Bangladesh-based Bank Asia has joined Ripple’s RippleNet blockchain-based financial services network.
Bangladesh-based Bank Asia has joined Ripple’s RippleNet blockchain-based financial services network.
The partnership was only recently discovered after a Twitter user pointed out the Bank Asia logo in an official Ripple document on Feb. 10. Still, the partnership must be well over a month old, given that the document in question was published in December 2019.

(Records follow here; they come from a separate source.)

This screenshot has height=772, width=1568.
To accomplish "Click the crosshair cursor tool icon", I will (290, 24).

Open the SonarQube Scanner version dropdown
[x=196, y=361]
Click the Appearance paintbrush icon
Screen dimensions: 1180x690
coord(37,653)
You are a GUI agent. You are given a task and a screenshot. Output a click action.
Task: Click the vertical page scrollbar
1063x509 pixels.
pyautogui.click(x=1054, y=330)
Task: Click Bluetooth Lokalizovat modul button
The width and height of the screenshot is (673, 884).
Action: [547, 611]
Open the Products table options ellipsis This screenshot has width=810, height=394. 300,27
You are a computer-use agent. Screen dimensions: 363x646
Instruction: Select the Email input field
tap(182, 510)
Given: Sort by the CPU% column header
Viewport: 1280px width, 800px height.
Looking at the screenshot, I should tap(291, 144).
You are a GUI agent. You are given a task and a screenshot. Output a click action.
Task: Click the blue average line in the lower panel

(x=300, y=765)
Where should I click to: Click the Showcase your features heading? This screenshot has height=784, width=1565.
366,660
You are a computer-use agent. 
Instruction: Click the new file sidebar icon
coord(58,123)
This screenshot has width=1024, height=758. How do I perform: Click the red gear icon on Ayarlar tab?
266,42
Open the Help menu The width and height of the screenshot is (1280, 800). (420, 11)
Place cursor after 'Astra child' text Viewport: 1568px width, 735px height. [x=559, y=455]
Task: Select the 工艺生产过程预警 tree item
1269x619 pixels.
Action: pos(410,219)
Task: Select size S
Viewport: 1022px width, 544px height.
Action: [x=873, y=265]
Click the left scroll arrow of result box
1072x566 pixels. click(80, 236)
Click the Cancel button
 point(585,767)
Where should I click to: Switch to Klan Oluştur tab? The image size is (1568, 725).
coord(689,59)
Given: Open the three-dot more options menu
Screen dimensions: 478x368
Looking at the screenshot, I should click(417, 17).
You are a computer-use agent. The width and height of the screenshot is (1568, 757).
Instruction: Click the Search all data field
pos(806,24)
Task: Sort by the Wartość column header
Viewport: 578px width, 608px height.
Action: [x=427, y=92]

Bank Asia’s logo is present on a page showing examples of RippleNet users, alongside Santander, American Express, MoneyGram, Send Friend, Standard Chartered, SABB and SBI Group. The LinkedIn profile of the bank’s head of foreign remittances Khandaker Mujahidul Islam shows that he is working on integrating the institution’s system with Ripple’s cross border transaction solution xCurrent since March 2018.
In the description of the project, he writes that he aims:
“To connect the Bank into the Ripple network where numbers of banks and MSBs are connected. End result is a block-chain based networks facilitating real time remittance transfers.”
A major banking partnership
According to its website, Bank Asia was founded in 1999, has 2,256 employees, 128 branches and 3,186 agent outlets. The bank’s total assets are worth nearly 289 billion Bangladeshi takas, equivalent to over $3.4 billion as of Dec. 31, 2017. Lastly, the bank also claims to have managed nearly 52 million Bangladeshi takas (over $609 million), by the same date.
Ripple did not immediately provide answers to Cointelegraph’s questions on whether the bank is expected to employ XRP in any way.
Ripple’s increasing popularity among banks
Ripple’s financial infrastructure is growing increasingly popular. As Cointelegraph reported yesterday, the National Bank of Egypt signed a cooperation agreement with Ripple to establish new channels for inward remittances.
Earlier this month, Ripple also formed a new partnership with remittances firm International Money Express to bolster cross-border payments between the United States and Mexico.